I laughed when I read that, as the problem is not on the corner but the entire street length. You look at a street in 100-foot intervals when place-making on the street. The interval will have to be looked at on a larger scale. Make people continue to walk. Do not allow loitering; everyone has to keep moving. What is happening on The Avenue is a long-standing problem that has only intensified. The garbage and litter are completely out of hand. You have people banging people up with some concoction on the street.   

 

A potential solution to combat the cities with the worst drug problems is to implement street closures. Specifically, the streets must be closed in the morning to clean up after a night on The Avenue. The littering infraction cannot control several sanitation issues. Then there is the vomit, urination, other secretions, and bodily fluids. I need to hose it down in the morning.…not too early, but maybe about 7:30 or 8 AM. That is when I used to hose down Philadelphia’s South Street before the stores opened.

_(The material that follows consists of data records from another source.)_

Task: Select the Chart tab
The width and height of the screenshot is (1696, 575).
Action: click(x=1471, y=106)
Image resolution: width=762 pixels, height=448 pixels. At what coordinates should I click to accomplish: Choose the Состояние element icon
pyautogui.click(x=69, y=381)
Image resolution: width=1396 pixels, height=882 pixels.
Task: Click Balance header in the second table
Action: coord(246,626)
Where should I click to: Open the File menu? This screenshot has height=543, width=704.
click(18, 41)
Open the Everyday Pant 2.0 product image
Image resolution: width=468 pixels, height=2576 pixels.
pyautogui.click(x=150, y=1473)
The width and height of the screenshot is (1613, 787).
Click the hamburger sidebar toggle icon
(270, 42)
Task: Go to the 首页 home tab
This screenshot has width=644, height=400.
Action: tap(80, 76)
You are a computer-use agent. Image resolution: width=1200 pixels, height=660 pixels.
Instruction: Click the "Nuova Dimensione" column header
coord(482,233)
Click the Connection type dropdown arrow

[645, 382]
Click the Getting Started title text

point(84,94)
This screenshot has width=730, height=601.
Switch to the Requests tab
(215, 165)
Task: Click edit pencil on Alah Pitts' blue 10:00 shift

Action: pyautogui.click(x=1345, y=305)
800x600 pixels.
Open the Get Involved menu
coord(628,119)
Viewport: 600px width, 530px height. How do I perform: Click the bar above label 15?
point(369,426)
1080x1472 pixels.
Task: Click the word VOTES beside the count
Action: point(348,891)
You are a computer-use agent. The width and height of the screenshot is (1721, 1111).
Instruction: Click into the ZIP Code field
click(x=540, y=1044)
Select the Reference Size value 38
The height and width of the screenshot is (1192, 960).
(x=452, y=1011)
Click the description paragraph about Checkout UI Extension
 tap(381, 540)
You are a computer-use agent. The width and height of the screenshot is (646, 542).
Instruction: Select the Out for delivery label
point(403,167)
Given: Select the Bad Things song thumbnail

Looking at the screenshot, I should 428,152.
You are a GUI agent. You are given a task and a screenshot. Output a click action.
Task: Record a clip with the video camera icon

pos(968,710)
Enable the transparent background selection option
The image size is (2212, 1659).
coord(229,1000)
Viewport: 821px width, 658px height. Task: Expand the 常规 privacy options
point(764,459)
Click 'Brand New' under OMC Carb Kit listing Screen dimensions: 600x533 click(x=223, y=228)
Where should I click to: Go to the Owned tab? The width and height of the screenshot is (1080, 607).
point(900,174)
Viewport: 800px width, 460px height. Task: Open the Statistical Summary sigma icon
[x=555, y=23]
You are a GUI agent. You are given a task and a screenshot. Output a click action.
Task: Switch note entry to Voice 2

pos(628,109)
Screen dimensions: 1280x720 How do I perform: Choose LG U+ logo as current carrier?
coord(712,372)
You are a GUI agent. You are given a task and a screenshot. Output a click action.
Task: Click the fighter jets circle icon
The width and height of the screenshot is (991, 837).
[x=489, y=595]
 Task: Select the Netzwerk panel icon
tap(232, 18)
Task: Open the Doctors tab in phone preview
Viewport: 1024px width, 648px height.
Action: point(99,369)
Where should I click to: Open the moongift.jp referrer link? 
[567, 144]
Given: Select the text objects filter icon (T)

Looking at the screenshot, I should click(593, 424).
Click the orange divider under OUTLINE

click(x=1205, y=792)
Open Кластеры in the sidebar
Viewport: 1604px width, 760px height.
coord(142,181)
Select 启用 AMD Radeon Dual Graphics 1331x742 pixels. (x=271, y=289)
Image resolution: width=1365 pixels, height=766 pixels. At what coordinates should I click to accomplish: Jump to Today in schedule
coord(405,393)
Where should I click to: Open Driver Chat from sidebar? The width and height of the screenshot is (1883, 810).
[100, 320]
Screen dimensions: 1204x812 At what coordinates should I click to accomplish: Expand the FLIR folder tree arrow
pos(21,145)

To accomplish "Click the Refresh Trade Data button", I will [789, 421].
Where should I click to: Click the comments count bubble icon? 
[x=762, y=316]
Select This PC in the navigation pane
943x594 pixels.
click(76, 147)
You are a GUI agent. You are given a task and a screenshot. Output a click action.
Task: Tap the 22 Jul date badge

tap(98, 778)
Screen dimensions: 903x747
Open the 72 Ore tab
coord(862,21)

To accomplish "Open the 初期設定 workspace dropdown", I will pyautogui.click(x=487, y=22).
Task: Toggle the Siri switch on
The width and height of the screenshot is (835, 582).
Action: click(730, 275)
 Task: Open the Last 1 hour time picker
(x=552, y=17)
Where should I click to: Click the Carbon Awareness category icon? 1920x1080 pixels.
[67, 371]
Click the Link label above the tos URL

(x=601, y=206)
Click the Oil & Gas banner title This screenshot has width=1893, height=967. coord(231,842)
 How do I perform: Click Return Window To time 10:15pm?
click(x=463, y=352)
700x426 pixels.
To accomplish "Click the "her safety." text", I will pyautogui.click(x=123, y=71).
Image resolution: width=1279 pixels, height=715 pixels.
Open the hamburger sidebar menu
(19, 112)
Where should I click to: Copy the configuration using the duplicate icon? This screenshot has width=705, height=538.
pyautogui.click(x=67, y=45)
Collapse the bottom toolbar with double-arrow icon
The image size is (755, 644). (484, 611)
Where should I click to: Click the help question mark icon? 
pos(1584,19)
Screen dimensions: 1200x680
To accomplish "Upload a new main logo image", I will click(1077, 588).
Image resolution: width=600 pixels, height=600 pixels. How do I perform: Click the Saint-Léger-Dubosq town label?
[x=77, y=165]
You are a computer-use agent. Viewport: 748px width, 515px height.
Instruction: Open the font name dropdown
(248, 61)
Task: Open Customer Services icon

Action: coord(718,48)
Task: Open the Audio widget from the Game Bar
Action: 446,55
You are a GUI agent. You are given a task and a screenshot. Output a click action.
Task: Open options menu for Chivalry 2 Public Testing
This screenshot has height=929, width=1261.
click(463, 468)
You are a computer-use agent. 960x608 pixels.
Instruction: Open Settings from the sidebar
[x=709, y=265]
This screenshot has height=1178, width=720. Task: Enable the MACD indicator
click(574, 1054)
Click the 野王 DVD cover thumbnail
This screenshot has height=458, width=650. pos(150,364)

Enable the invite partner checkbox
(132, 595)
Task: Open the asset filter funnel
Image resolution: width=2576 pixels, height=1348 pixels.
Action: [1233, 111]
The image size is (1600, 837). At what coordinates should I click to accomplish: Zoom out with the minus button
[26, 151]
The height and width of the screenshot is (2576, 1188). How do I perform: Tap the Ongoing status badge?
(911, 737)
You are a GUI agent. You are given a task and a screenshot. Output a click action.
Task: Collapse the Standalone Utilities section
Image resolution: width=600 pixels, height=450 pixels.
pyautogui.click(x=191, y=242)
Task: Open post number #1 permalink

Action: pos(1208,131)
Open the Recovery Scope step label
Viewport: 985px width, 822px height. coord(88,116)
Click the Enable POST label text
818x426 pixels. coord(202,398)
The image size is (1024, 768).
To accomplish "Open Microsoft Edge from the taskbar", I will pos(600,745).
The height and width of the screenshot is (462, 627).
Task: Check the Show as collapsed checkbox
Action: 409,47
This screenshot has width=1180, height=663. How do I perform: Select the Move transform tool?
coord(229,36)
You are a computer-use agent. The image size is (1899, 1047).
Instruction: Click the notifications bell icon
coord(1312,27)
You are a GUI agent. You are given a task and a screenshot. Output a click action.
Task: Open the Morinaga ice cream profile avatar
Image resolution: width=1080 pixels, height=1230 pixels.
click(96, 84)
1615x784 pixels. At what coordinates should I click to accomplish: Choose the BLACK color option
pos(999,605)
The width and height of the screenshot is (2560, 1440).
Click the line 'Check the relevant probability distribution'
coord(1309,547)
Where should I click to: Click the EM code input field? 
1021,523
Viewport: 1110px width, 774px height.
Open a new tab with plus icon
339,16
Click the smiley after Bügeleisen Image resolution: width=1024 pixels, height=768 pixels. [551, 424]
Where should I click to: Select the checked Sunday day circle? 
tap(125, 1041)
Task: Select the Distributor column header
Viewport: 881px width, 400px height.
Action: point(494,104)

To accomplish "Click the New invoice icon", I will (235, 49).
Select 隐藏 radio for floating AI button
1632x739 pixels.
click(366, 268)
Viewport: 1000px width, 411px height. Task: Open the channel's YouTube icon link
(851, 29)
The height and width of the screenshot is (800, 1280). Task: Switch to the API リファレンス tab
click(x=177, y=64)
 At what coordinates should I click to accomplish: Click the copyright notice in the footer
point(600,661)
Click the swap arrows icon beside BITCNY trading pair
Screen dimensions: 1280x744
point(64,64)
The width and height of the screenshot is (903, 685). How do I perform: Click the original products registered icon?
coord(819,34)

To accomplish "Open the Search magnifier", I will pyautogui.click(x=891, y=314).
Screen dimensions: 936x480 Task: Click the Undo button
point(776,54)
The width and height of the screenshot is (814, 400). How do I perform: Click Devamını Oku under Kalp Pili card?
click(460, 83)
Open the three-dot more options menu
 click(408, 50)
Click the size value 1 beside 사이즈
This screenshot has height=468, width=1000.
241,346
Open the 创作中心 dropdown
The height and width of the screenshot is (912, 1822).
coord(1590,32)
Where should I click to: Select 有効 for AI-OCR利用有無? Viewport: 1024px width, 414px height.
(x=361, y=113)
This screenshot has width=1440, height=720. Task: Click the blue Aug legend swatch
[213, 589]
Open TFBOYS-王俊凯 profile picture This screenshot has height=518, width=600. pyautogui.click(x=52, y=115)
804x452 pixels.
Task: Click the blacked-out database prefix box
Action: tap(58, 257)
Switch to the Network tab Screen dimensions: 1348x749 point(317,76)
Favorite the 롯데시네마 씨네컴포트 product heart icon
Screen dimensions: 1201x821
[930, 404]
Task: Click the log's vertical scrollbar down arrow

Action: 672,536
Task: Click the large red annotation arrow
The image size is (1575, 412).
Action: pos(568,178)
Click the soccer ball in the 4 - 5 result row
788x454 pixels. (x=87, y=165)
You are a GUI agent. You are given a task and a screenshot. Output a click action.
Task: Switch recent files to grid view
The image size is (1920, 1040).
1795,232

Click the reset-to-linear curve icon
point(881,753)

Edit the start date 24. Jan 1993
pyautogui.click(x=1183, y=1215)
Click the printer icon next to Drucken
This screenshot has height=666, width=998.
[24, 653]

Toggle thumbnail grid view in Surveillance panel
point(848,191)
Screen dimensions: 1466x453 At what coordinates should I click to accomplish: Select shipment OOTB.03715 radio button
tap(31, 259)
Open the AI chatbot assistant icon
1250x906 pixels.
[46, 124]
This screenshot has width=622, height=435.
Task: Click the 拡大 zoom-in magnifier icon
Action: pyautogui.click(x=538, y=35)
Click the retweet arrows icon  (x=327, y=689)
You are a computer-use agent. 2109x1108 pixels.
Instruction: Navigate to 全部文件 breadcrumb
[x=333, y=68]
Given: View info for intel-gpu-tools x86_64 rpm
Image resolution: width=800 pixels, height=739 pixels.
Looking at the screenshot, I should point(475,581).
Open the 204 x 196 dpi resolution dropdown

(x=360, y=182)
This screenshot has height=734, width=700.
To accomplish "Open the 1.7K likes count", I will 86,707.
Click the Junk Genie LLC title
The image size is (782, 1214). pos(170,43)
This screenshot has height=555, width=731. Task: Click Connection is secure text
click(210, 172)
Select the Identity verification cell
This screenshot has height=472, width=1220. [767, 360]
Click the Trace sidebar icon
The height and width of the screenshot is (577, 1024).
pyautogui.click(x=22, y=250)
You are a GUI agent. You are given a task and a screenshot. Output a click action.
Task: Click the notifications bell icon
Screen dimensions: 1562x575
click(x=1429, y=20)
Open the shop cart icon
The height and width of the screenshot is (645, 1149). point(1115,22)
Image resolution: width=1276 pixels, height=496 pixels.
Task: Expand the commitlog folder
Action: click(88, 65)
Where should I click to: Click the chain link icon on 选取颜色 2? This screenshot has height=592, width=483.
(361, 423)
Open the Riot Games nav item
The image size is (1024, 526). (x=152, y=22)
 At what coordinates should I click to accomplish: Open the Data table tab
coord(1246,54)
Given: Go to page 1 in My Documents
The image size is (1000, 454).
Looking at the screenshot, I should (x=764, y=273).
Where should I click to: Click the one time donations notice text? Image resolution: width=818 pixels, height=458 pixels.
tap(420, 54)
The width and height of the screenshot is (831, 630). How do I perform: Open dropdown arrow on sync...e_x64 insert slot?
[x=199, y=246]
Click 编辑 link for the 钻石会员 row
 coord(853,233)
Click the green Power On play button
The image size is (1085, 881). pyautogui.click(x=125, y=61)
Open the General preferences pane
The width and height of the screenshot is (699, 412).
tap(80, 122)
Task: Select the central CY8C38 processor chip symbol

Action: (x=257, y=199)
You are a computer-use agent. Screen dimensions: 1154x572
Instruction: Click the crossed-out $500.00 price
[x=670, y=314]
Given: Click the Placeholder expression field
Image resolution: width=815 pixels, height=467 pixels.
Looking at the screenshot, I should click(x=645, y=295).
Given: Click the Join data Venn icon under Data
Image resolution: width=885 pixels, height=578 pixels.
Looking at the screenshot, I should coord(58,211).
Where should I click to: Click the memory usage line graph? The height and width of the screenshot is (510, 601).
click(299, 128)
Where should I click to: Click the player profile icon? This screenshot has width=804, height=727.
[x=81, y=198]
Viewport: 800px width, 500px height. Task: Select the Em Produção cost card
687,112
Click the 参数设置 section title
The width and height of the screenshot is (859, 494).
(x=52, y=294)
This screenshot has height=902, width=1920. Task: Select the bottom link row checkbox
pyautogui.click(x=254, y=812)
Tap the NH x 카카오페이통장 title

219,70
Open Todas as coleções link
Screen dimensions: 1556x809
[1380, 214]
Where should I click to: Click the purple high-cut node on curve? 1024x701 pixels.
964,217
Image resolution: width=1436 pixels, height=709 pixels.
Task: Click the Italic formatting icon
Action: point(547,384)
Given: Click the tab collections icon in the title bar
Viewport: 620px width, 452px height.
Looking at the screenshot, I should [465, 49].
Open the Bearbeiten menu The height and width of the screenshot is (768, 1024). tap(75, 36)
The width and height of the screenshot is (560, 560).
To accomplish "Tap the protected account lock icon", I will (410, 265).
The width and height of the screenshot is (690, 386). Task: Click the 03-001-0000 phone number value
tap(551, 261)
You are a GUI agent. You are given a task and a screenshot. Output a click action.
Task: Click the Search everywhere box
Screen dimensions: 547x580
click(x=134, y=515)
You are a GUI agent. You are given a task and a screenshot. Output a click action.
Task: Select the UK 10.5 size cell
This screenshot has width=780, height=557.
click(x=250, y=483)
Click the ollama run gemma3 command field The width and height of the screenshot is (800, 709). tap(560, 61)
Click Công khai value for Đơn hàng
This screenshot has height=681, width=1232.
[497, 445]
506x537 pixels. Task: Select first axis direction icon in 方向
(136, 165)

We are unsure how many stores are left on The Avenue, but they should have the same opportunity citywide.

 

Kensington Avenue Residents Concerned About the Petty Drug Crimes

 

The environment created in the cities with the worst drug problems is far from wholesome for the neighbors and the people on the street. It presents a significant challenge regarding the quality of life for the neighbors and the imperative need for honest and fair treatment for those who are barely clinging to existence. That said, no one wants to walk down the street and have their 8-year-old witness people banging heroin on the street.  

 

No one's grandmother wants to walk down the street in fear of having her purse snatched. Conversely, no homeless person wants to fall asleep, only to be awakened by being pounded by Kensington youths.  

 

Medical Attention to the Side Effects of Drug Use

 

There needs to be some common sense applied to the situation, and the easiest thing to do is to make people move. There will be a need to establish a central intake to deal with the plethora of ill and otherwise infirmed drug users. Open wounds and disease and are the norm in these encampments. A central area would need to be established to evaluate the people needing medical or psychological help. Those seeking not to avail themselves of help will need to keep moving.

 

The degradation of human life is on full display as people bargain sexual favors to secure money for drugs. In public display, they were rolling around in the human waste and remnants of regurgitation from the night before to secure money to purchase drugs.